[TASK BRIEF] Reproduce, word for word, every line starting at the line that contains "The height and width of the screenshot is (1056, 1047)." and ending with the final line of the entries.

[MATERIAL SUPPLIED]
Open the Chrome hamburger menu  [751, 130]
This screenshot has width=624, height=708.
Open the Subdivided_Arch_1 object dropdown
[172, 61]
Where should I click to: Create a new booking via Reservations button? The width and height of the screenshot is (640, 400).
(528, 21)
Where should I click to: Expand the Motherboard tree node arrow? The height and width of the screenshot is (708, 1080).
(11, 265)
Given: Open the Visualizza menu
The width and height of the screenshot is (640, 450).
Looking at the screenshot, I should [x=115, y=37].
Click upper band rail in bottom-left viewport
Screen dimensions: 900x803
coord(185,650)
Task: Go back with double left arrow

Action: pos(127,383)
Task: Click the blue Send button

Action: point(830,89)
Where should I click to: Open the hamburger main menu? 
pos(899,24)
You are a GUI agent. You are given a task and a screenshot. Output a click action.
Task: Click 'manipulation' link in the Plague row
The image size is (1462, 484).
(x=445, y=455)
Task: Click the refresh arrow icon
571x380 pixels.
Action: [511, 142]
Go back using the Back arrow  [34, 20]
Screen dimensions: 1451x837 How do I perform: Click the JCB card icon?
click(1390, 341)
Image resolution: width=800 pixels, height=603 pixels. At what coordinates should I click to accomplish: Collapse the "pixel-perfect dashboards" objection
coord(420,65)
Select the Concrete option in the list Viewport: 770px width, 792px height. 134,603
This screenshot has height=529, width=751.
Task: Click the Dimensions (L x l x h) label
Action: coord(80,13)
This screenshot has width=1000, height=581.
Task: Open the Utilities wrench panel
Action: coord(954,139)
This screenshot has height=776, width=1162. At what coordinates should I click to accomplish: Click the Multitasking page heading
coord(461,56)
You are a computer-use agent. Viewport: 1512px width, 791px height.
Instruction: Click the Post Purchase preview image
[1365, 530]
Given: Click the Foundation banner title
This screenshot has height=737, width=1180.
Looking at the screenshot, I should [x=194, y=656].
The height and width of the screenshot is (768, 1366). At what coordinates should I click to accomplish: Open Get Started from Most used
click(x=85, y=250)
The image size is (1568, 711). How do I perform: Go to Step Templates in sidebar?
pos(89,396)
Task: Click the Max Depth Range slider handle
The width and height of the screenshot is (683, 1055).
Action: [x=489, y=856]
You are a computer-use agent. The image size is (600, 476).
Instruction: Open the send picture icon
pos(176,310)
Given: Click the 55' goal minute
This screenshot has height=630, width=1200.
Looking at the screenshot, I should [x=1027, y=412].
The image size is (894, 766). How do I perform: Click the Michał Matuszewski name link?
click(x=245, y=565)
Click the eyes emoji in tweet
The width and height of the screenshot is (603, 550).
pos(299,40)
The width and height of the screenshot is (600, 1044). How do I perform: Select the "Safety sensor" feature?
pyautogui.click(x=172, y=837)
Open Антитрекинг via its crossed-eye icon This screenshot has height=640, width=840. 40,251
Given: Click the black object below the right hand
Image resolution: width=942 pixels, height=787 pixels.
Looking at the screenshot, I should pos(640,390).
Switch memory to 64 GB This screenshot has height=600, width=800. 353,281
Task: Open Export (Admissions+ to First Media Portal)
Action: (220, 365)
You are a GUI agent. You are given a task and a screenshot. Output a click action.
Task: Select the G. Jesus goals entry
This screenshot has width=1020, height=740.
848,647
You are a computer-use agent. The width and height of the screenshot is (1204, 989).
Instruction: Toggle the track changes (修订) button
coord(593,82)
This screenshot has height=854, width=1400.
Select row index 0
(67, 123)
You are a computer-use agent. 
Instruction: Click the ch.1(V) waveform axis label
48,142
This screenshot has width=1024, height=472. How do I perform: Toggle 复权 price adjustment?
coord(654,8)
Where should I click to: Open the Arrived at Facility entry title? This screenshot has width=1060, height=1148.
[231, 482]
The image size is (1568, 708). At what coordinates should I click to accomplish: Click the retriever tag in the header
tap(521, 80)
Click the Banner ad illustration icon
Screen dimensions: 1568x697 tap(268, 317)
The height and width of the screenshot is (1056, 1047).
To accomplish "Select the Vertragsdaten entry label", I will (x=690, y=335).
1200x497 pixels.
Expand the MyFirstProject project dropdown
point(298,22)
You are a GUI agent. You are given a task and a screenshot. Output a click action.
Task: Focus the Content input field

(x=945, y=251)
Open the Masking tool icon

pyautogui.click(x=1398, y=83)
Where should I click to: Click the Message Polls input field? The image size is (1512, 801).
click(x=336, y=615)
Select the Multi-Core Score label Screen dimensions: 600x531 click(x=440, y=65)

[SOLUTION TO THE EXERCISE]
The height and width of the screenshot is (1056, 1047).
To accomplish "Select the Vertragsdaten entry label", I will (x=690, y=335).
1200x497 pixels.
Expand the MyFirstProject project dropdown
point(298,22)
You are a GUI agent. You are given a task and a screenshot. Output a click action.
Task: Focus the Content input field

(x=945, y=251)
Open the Masking tool icon

pyautogui.click(x=1398, y=83)
Where should I click to: Click the Message Polls input field? The image size is (1512, 801).
click(x=336, y=615)
Select the Multi-Core Score label Screen dimensions: 600x531 click(x=440, y=65)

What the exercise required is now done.